On Monday, O’Leary decided to dedicate part of the company’s latest financial report to an update on the state of negotiations, and it was, in keeping with O’Leary’s style, full of colorful quotes.

“Boeing is losing customers all over the place,” he said in prerecorded comments to investors following its fiscal second-quarter results through the end of September. 

He added the Chicago-based manufacturer needed its business, arguing that demands for a substantial double-digit price increase flew in the face of an aviation industry still reeling from the pandemic. He warned Boeing could lose business to archrival Airbus due to Boeing’s “delusional” price hikes. The risk of Ryanair switching sides to Airbus is unlikely, however, as the fleet is overwhelmingly made up of Boeing 737s.

That didn’t stop O’Leary from piling on his longtime supplier. He cited cancellations of almost all orders from Norwegian Air, Jet2 switching to Airbus from Boeing, and British Airways operator IAG inviting Airbus to bid for aircraft it initially planned to buy from Boeing under a letter of intent.  

“We don’t really know what Boeing is up to. We think they’re deluded,” said O’Leary, who is no stranger to taking on Boeing when talks sour—and there’s a live mike in the vicinity.

Last week Boeing reported it delivered 62 aircraft of the 737 family in the third quarter, the most since the first three months of 2019. Since the FAA’s approval to return the 737 Max to operation, it has shipped 195 units of the previously scandal-plagued model to customers.

Boeing can count on Ryanair’s firm order for 210 units of the 737 Max 8-200 model, which the Irish budget carrier calls a “game changer” for its business. It plans to take delivery of over 65 planes in total before the peak of next year’s summer season.  

Specially designed for low-cost carriers like Ryanair, the Max packs in an additional eight passengers, or 4% over the conventional version, to total 197 seats while reducing operating costs, thanks to 16% lower fuel bills.

Ryanair is facing plenty of headwinds of its own.

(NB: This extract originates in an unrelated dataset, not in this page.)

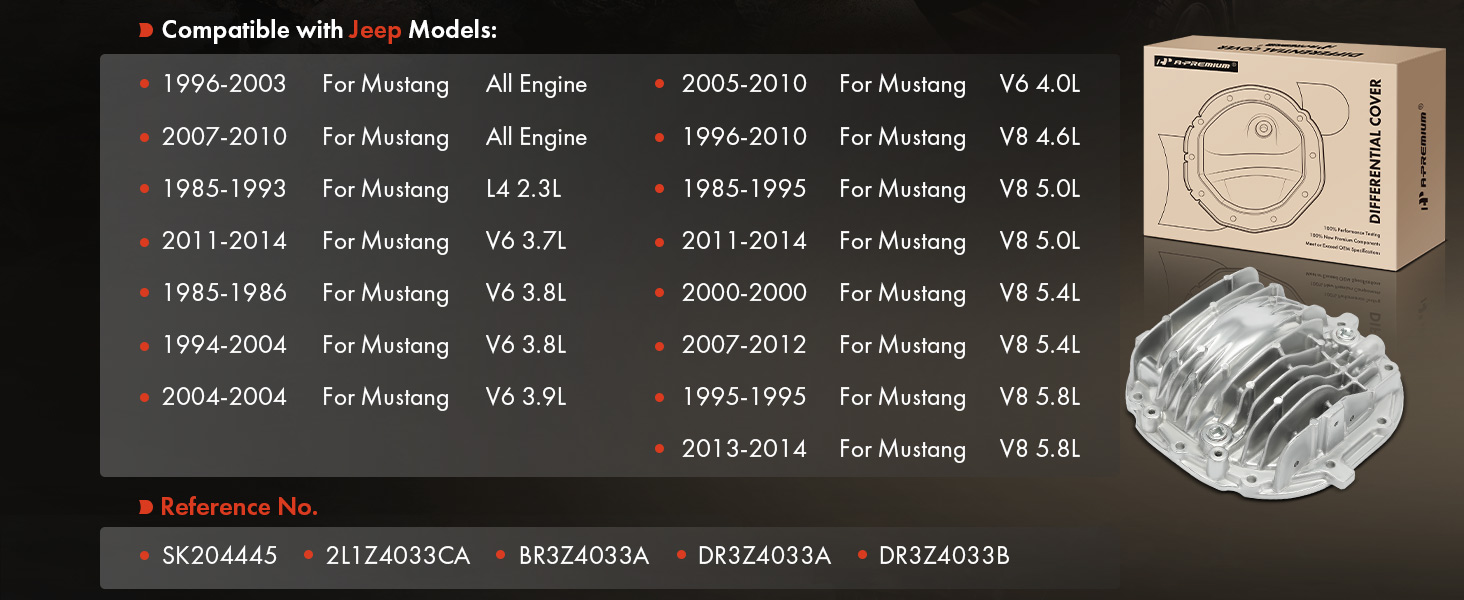
Task: Select reference number DR3Z4033A
Action: pyautogui.click(x=764, y=556)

Rising fuel prices are pressuring the company’s bottom line just as short-haul travelers return to the skies.

New growth target

The fleet of new aircraft underpins the airline’s new plan in September to grow annual passenger volumes by 50% over their pre-COVID levels to over 225 million on a fleet of roughly 600 aircraft in the fiscal year that ends in March 2026.

Previously, Ryanair had targeted 200 million but expects to capitalize on the consolidation in the industry, in particular thanks to added growth in Italy following a brutal restructuring of Alitalia

“Frankly we have enough aircraft, more aircraft than we need for the next four or five years,” O’Leary said. “We’ll wait until Boeing gets competitive on pricing again before we place another order.” 

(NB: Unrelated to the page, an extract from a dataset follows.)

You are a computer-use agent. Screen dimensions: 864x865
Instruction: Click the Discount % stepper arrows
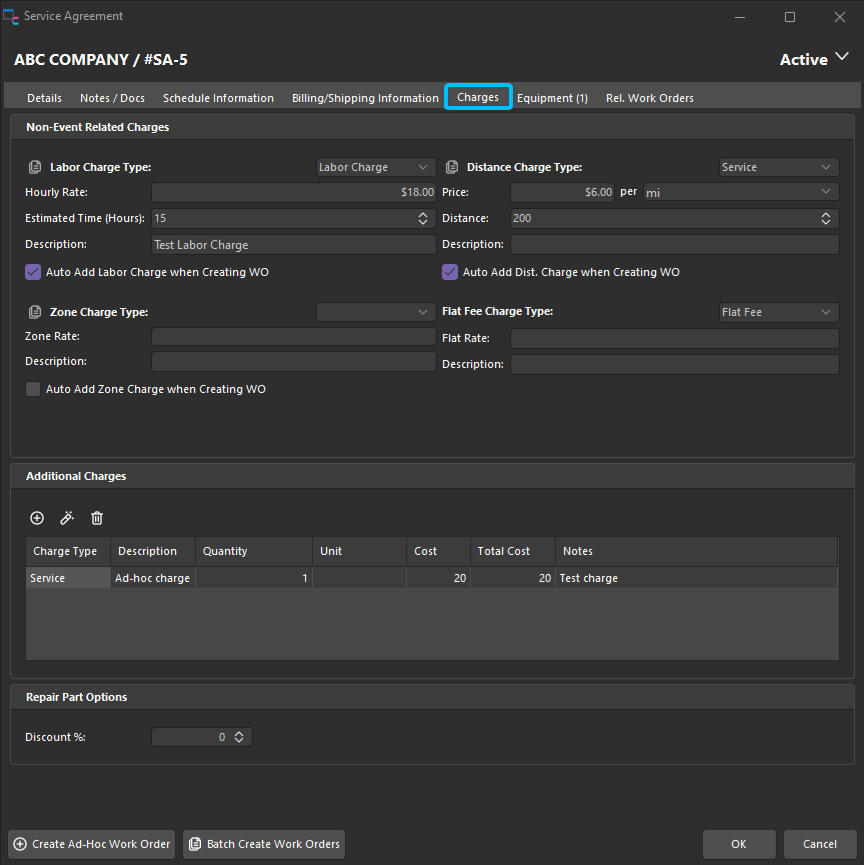[239, 737]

O’Leary did, however, praise the reception of the 737 Max 8-200 by crew and customers alike despite recent safety concerns after Lion Air flight 610 crashed in October 2018 and Ethiopian Airlines flight 302 went down about six months later because of faulty flight software.

“We’ve offered all passengers traveling on the Gamechangers if there was some nervousness about them traveling on the Max, they could offload with no quibble and travel on the next available flight,” he said. “We first started flying these aircraft in June. Not one passenger has wanted to get off.”

Separately, Ryanair announced it would consider delisting its shares from the London Stock Exchange due to Brexit. 

While the U.K.’s decision to leave the European Union did result in a sharp decrease in shares traded on the LSE, it was, however, contributing to the airline’s revenue line as customers purchased via Ryanair more duty-free alcohol and cigarettes on flights to and from the country. 

For the first half, the airline posted a net loss of €48 million ($56 million), forecasting red ink of around €100 to €200 million for the full fiscal year owing to the need to stimulate demand during off-season weeks with further price rebates.